A son réveil, elle me gratifie du plus long câlin de notre histoire, je suis émue, au bord des larmes, de la retrouver.

Elle a compris très vite que je ne pouvais pas la porter et m'explique régulièrement quand elle a envie que je la prenne dans les bras que "a pas bras maman. Maman a malade. Maman a bobo son ventre". C'est à la fois adorable et ça fait un petit pincement. Mais ces jours seront vites passés, et je suis très consciente de la nécessité de m'écouter et de me reposer au maximum.

En ce moment, je passe du temps avec elle le matin (bib, Oggy, se raconter des trucs), puis elle part chez Mary Poppins en me lançant un "bonne journée maman ! A soir !" de grande fille qui m'émeut et me fait rire à parts égales.

Je vaque, je vague, je dors.

Et je la retrouve le soir pour des jeux le plus calmes possibles, juste un peu avant son papa aux journées bien chargées...

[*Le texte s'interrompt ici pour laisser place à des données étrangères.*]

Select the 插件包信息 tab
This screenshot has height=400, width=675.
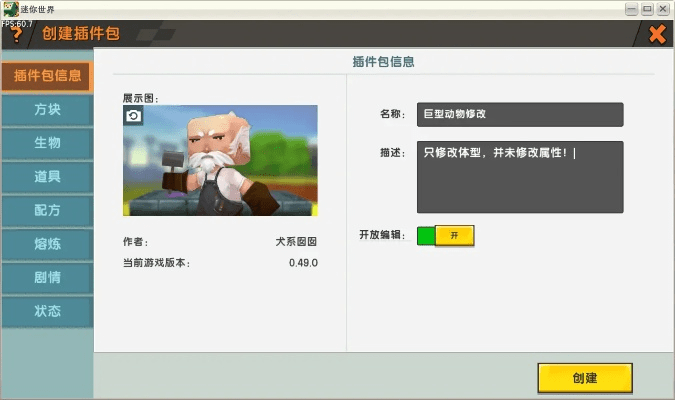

En tout cas je vais bien, de mieux en mieux chaque jour, et ravie que ces douleurs soient derrière moi. J'ai mangé plein de choses différentes qui passent bien, dont du chocolat, donc je suis très rassurée. Et j'ai un moral d'enfer, j'ai l'impression presque d'une nouvelle vie qui commence. C'est con.

Ce moral, je le dois à ceux dont je vous ai parlé ici, à moi aussi un peu (!), mais aussi à vos petits mots, ici, par sms, du coin de la rue et du bout du monde.

C'est une force incroyable que d'être bien entourée. Je savoure et j'apprécie. Merci.